Unplanned or emergency downtime is inconvenient, expensive and increases the risk of a dangerous occurrence. To run a safe and effective planned shutdown period in order to carry out preventative maintenance procedures, two stages of health and safety preparations need to be completed before work commences.

The first or primary stage involves lockout/tagout, as required by OSHA, 29 CFR 1910.147, The Control of Hazardous Energy Sources. The secondary stage of shutdown relates to the atmospheric condition of the area within which workers are required to carry out maintenance and/or servicing. OSHA Standard 29 CFR 1910.146, Permit-required Confined Spaces, requires the plant to ensure “acceptable entry conditions” that are free from any of the following:

  • Flammable gas, vapor or mist in excess of 10 percent of its lower flammable limit (LFL);

  • Airborne combustible dust as a concentration that meets or exceeds its LFL;

  • Atmospheric concentration of any substance for which a dose or a permissible exposure limit is published in Subpart G (Occupational Health and Environmental Control) or Subpart Z (Toxic and Hazardous Substances) of the OSHA Standard 29 CFR 1910.146;

  • Any other atmospheric condition that is immediately dangerous to life or health.

    Toxic gases

    Of these risks, one of the most common is the potential human exposure to, or an unplanned combustion of, a gas or liquid. The toxic gases most likely to be present in confined spaces and open plant areas are carbon monoxide (CO), hydrogen sulphide (H2S), ammonia (NH3), chlorine (Cl2) and sulphur dioxide (SO2).

    The OSHA 1910.146 legislation requires companies to test internal atmospheres before an employee enters and then periodically test the atmosphere to ensure there is no accumulation of a hazardous atmosphere while the work is taking place. The proper gas detection equipment, therefore, must be an integral part of any manufacturer’s health and safety program.

    Keys to consider

    Gas detection products and systems available to help manufacturers and processors meet legislation range from portable, disposable personal “safety badges” for single-gas detection, to more sophisticated portable multigas detection instrumentation, to full fixed systems for protecting an entire plant or area. Consider the following key issues when determining your needs:

  • Nature of the threat — Safety assessments define which gases are considered a threat. Gas detectors are available in single-gas versions for detection of O2, CO, H2S, SO2, NO2, CL2, H2, and HCN for example, or in multigas versions for the detection of the most common threats, namely O2, CO or H2S and/or flammable gases.

    For short-term, multi-user applications, such as use by subcontractors on a large plant for example, disposable “safety badge” detectors may be the most cost-effective option. Where there is a more sophisticated datalogging requirement, a serviceable detector with built-in intelligence will probably offer a better solution.

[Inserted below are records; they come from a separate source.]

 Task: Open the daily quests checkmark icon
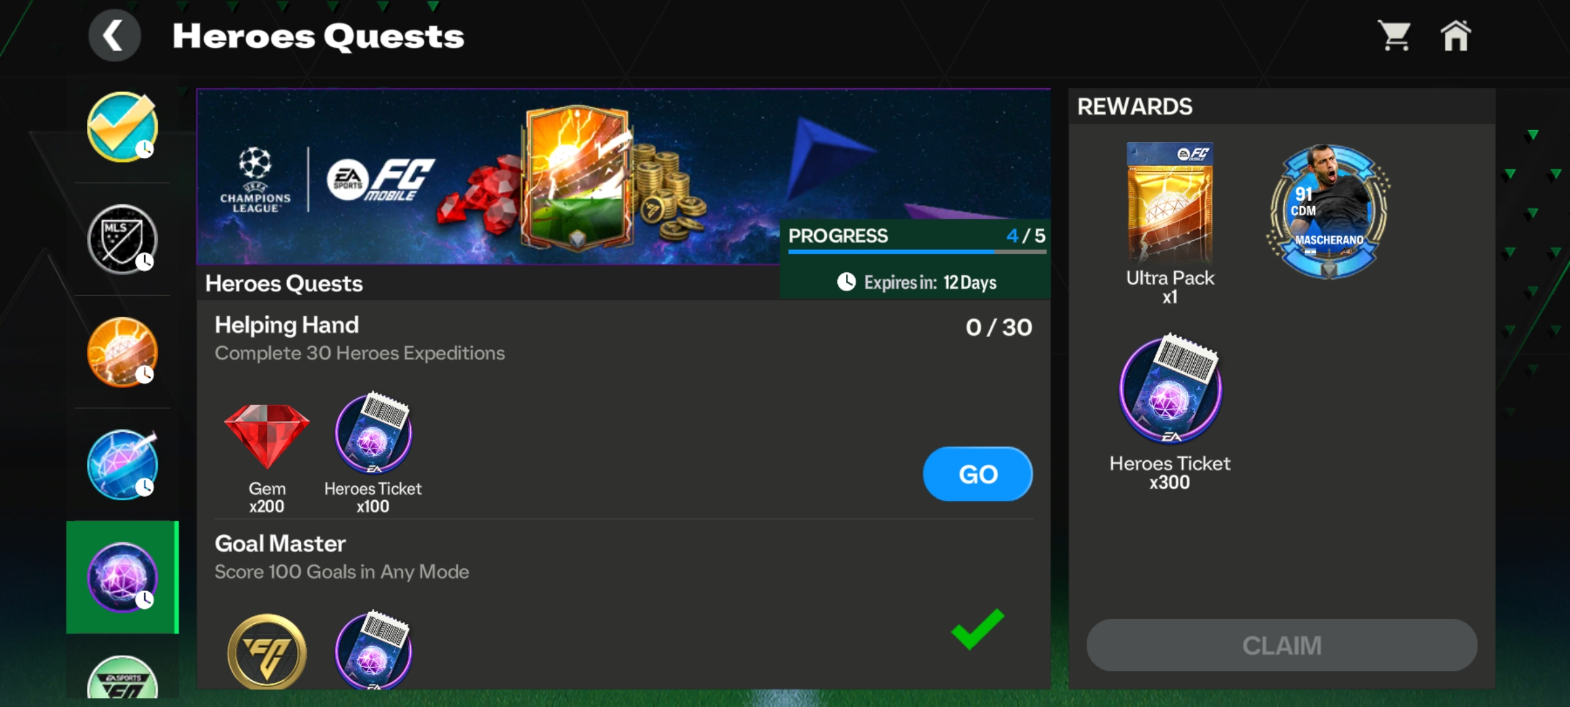[122, 126]
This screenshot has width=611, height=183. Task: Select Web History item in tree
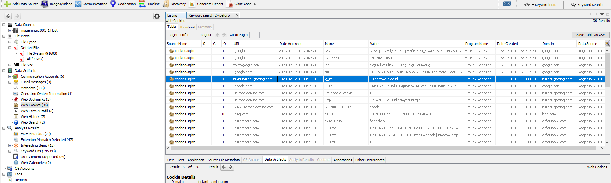(33, 117)
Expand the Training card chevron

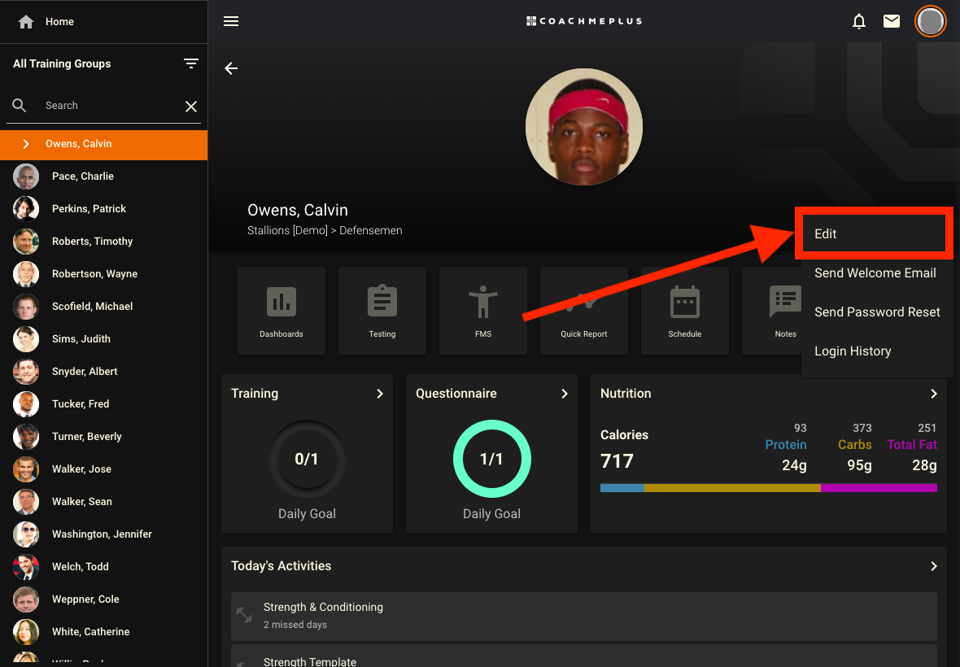tap(379, 394)
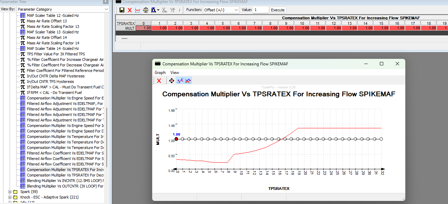Click inside the Value input field
The height and width of the screenshot is (204, 448).
tap(261, 10)
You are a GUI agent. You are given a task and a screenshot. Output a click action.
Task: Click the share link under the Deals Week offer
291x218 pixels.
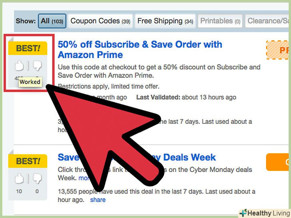click(98, 200)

  • Data acquisition capability — Consider what data will be required if there is an incident on site. The datalogging capability of different units may vary considerably. Look for some sort of record of gas exposure as a minimum requirement. This may be the upper or lower limit STEL or TWA or a full record of the gas levels recorded since switch on.

    More sophisticated instruments allow gas and calibration data to be downloaded to a PC for storage and analysis.

  • Reliability and calibration — Some gas detectors need to be calibrated regularly in order to ensure their reliability and confirm their accuracy. For maximum availability and efficiency on site, look for equipment featuring pre-calibrated single- and multigas sensors. Consider the use of detectors that come with the option of an on-site, self-calibration device for quick, easy and regular checking of equipment.

  • Communications — Portable units are available for use in confined space applications that allow communications between the “entrant” and the “attendant.” If an event occurs, this feature provides the attendant access to valuable information about the nature of the threat prior to taking action, which could help avert death or serious injury for either or both operators.

  • Confined space/open plant monitoring — Much of the work during planned shutdown is in confined spaces such as inside tanks and storage vessels, where access is prohibited during normal operation. The operator entering the confined space should always use personal protection monitoring.

    There may be a threat of gas in open areas, particularly if the shutdown is part of an expansion or renovation where hot-work permits may be in place. Open process areas may be protected by fixed-point detectors, which are able to provide protection for both people and plant in the area. However, in the absence of such a fixed-point system, a “temporary fixed” system may provide a cost-effective solution. This is achieved by using portable sensors mounted and linked together to provide a protective system for the duration of the work.